Stored data

↓

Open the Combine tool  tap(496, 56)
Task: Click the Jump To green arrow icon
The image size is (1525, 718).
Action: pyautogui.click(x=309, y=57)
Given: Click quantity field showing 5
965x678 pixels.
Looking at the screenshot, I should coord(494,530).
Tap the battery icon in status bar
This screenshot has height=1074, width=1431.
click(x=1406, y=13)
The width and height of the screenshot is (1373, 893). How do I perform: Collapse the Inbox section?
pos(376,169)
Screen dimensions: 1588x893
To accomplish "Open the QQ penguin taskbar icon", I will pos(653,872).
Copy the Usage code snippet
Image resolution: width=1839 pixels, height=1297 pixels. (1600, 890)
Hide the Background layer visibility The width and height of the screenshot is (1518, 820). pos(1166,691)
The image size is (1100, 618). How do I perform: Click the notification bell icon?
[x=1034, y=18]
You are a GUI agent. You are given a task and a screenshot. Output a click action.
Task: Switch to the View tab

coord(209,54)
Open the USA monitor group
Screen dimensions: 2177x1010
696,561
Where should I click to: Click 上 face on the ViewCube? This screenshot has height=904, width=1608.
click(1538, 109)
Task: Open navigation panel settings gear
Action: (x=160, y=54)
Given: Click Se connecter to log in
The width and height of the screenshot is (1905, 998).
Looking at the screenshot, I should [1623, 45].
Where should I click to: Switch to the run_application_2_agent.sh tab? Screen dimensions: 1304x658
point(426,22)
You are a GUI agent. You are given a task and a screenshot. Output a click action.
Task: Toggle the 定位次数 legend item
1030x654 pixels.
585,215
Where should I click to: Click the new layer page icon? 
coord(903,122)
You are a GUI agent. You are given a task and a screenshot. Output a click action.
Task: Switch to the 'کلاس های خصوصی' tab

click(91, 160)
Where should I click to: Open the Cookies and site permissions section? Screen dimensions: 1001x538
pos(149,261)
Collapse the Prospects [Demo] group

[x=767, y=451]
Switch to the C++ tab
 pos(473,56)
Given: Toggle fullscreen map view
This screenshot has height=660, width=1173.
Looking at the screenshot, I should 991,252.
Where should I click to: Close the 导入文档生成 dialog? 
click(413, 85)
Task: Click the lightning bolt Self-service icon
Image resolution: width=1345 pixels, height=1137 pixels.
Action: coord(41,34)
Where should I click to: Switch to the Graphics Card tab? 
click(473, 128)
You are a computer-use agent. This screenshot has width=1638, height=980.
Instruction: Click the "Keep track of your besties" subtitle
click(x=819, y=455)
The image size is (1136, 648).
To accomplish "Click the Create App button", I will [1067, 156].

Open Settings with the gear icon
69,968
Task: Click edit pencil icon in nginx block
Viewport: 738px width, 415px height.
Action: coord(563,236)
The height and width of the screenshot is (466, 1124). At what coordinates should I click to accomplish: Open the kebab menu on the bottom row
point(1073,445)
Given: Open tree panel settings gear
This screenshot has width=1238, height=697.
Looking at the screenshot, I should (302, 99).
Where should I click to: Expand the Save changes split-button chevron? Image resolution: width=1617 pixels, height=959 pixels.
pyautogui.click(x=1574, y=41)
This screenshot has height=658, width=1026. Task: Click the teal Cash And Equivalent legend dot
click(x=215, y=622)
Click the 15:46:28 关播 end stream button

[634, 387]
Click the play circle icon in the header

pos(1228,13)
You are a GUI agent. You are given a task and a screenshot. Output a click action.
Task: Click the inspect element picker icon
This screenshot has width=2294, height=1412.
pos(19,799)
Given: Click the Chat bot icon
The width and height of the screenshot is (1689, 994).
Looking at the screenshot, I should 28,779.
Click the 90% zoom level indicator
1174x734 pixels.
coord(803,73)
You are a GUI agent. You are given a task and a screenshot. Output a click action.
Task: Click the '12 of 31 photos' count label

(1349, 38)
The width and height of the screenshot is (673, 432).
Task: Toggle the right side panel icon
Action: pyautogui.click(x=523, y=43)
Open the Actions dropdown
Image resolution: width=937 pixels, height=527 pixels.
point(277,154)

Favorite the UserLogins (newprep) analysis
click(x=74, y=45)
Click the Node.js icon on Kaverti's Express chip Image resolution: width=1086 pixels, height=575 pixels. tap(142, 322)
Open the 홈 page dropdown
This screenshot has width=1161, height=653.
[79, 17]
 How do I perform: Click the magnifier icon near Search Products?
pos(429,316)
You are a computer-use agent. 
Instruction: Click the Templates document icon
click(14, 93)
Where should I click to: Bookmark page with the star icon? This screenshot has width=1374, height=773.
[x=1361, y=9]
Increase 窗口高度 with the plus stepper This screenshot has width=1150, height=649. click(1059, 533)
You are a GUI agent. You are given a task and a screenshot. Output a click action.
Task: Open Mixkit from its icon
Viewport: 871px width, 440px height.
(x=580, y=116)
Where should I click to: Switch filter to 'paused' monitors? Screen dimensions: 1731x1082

↑

■ WORK ORDER ■
Write out every record, exactly as written.

■ OUTPUT FOR THIS EXERCISE ■
Open the Combine tool  tap(496, 56)
Task: Click the Jump To green arrow icon
The image size is (1525, 718).
Action: pyautogui.click(x=309, y=57)
Given: Click quantity field showing 5
965x678 pixels.
Looking at the screenshot, I should coord(494,530).
Tap the battery icon in status bar
This screenshot has height=1074, width=1431.
click(x=1406, y=13)
The width and height of the screenshot is (1373, 893). How do I perform: Collapse the Inbox section?
pos(376,169)
Screen dimensions: 1588x893
To accomplish "Open the QQ penguin taskbar icon", I will pos(653,872).
Copy the Usage code snippet
Image resolution: width=1839 pixels, height=1297 pixels. (1600, 890)
Hide the Background layer visibility The width and height of the screenshot is (1518, 820). pos(1166,691)
The image size is (1100, 618). How do I perform: Click the notification bell icon?
[x=1034, y=18]
You are a GUI agent. You are given a task and a screenshot. Output a click action.
Task: Switch to the View tab

coord(209,54)
Open the USA monitor group
Screen dimensions: 2177x1010
696,561
Where should I click to: Click 上 face on the ViewCube? This screenshot has height=904, width=1608.
click(1538, 109)
Task: Open navigation panel settings gear
Action: (x=160, y=54)
Given: Click Se connecter to log in
The width and height of the screenshot is (1905, 998).
Looking at the screenshot, I should [1623, 45].
Where should I click to: Switch to the run_application_2_agent.sh tab? Screen dimensions: 1304x658
point(426,22)
You are a GUI agent. You are given a task and a screenshot. Output a click action.
Task: Toggle the 定位次数 legend item
1030x654 pixels.
585,215
Where should I click to: Click the new layer page icon? 
coord(903,122)
You are a GUI agent. You are given a task and a screenshot. Output a click action.
Task: Switch to the 'کلاس های خصوصی' tab

click(91, 160)
Where should I click to: Open the Cookies and site permissions section? Screen dimensions: 1001x538
pos(149,261)
Collapse the Prospects [Demo] group

[x=767, y=451]
Switch to the C++ tab
 pos(473,56)
Given: Toggle fullscreen map view
This screenshot has height=660, width=1173.
Looking at the screenshot, I should 991,252.
Where should I click to: Close the 导入文档生成 dialog? 
click(413, 85)
Task: Click the lightning bolt Self-service icon
Image resolution: width=1345 pixels, height=1137 pixels.
Action: coord(41,34)
Where should I click to: Switch to the Graphics Card tab? 
click(473, 128)
You are a computer-use agent. This screenshot has width=1638, height=980.
Instruction: Click the "Keep track of your besties" subtitle
click(x=819, y=455)
The image size is (1136, 648).
To accomplish "Click the Create App button", I will [1067, 156].

Open Settings with the gear icon
69,968
Task: Click edit pencil icon in nginx block
Viewport: 738px width, 415px height.
Action: coord(563,236)
The height and width of the screenshot is (466, 1124). At what coordinates should I click to accomplish: Open the kebab menu on the bottom row
point(1073,445)
Given: Open tree panel settings gear
This screenshot has width=1238, height=697.
Looking at the screenshot, I should (302, 99).
Where should I click to: Expand the Save changes split-button chevron? Image resolution: width=1617 pixels, height=959 pixels.
pyautogui.click(x=1574, y=41)
This screenshot has height=658, width=1026. Task: Click the teal Cash And Equivalent legend dot
click(x=215, y=622)
Click the 15:46:28 关播 end stream button

[634, 387]
Click the play circle icon in the header

pos(1228,13)
You are a GUI agent. You are given a task and a screenshot. Output a click action.
Task: Click the inspect element picker icon
This screenshot has width=2294, height=1412.
pos(19,799)
Given: Click the Chat bot icon
The width and height of the screenshot is (1689, 994).
Looking at the screenshot, I should 28,779.
Click the 90% zoom level indicator
1174x734 pixels.
coord(803,73)
You are a GUI agent. You are given a task and a screenshot. Output a click action.
Task: Click the '12 of 31 photos' count label

(1349, 38)
The width and height of the screenshot is (673, 432).
Task: Toggle the right side panel icon
Action: pyautogui.click(x=523, y=43)
Open the Actions dropdown
Image resolution: width=937 pixels, height=527 pixels.
point(277,154)

Favorite the UserLogins (newprep) analysis
click(x=74, y=45)
Click the Node.js icon on Kaverti's Express chip Image resolution: width=1086 pixels, height=575 pixels. tap(142, 322)
Open the 홈 page dropdown
This screenshot has width=1161, height=653.
[79, 17]
 How do I perform: Click the magnifier icon near Search Products?
pos(429,316)
You are a computer-use agent. 
Instruction: Click the Templates document icon
click(14, 93)
Where should I click to: Bookmark page with the star icon? This screenshot has width=1374, height=773.
[x=1361, y=9]
Increase 窗口高度 with the plus stepper This screenshot has width=1150, height=649. click(1059, 533)
You are a GUI agent. You are given a task and a screenshot. Output a click action.
Task: Open Mixkit from its icon
Viewport: 871px width, 440px height.
(x=580, y=116)
Where should I click to: Switch filter to 'paused' monitors? Screen dimensions: 1731x1082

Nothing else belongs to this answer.